Tuesday, August 7, 2007

One More Typical Day - The Office Party

Clawing, snarling, and hungry for human flesh.

Bloody perforations staring. Teeth gleaming with a sheen of saliva and blood.

This is not how I pictured myself going out. Not like Droopy. At least I won't be duplicating his exact demise. There'll be more fight from my corner than just a melodramatic sigh and grunt of incomprehension as my innards are scooped out.

Scissors and pens.

Somehow this sudden 180 from office routine to cannibal death-trap doesn't strike me as all that out-of-left field. If I had suddenly gotten rich, then I might be suspicious. This smacks of Euclidean Universe # 1's interesting sense of humor. I always figured I'd get eaten alive in this endless career-bloodbath. This occurring in the literal sense at least provides an opportunity for some good cardio.

Scissors and pens.

They move in, sightless, drawn by some intangible sense of my presence, the ragged holes in their faces giving away more than their glazed eyes ever did. A rumpled middle aged man with level 12 male pattern baldness and severe back problems comes lurching toward me. First in line for a meal, hey Elmer? He tries to get a good grip on me, and to his credit, this change in status from trampled piece of bureaucratic gristle to blood-spewing cannibal thing has given him a more robust appetite, but he's only as fast as his body will let him be. Not going that easy, Elmer.

A Bic(tm) pen occupies a linear portion of his brain pan, inserted through his conveniently vacant eye socket. He drops like a narcoleptic marathon runner, giving one good splurt of thick blood from his ocular orifice as he collapses.

If only Frank Frazetta were here now.

He could really capture this moment--cubicle barbarian selling his life, and contract position, dearly against hordes of the hungry and brainless. Although he might be tempted to flesh out my abs a bit.

As they pile onto me now, I find myself having to kick and punch to remain free of their desperate and grasping claws. My clothes are torn. I lodge a pair of scissors in an older woman's mouth, driving the point up through her hard palate. Her face jets blood and she flops idly to the ground as I wrench the scissors out of her maw, splitting her nose and upper lip wide open.

Scissors and pens.

Blood splatters and squirts. A pen thrust into an ear canal here. Scissors rammed down through a skull there. A pen stabbed up the nose repeatedly here. A pair of scissors transfixing the base of a neck there.
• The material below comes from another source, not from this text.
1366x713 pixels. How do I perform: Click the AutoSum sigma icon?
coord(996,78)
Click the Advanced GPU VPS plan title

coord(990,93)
The last hurrah for my abused arsenal results in a longish-haired gentleman having his head removed from his neck and lower-jaw by a deft little scissors-in-mouth maneuver which I admit I completely improvised. As he drops to the floor fountaining blood, his tongue keeps waggling around looking for the rest of his mouth.

In spite the novelty, this isn't getting me anywhere.

Well, shit. I'm not unfamiliar with this observation. If you've looked at my academic and job record for the last two years, the sentiment seems almost a universal truth.

However, now my scissors are broken, and I'm out of pens, and this pack of blood-weeping maniacs isn't getting any smaller.

I need a real big fat office solution.

Time for yet another fit of incredible improvisation. I unhook my key ring and make a dash around my slavering friends toward the copy machine. Reaching my destination after hammering one man's skull against a desk and accidentally impaling it with a paper skewer, I employ the screwdriver attachment on my key ring toward the task of disassembling the paper slicer.

Not much time. Of course, there never is. Especially when you're standing at the copy machine. And there's a line. Like right now.

This line wants to tear me to pieces and devour me raw. So did all the former copy machine lines, but back then they pretended to observe etiquette. At least these bursted-eyed freaks are honest.

I kick one in the chest (I never could have gotten away with this yesterday) and keep at my task. At one point I have to pound a dishwater blonde graduate assistant's face to pulp with an SOP manual, but eventually I have unhinged the large, heavy-duty blade from the paper slicer. It even comes with a convenient handle.

Who says a young unmarried male with little or no social life has trouble starting his own party?

Bring it on. In the land of the blind cannibal things, it's way easier for me to kill everyone.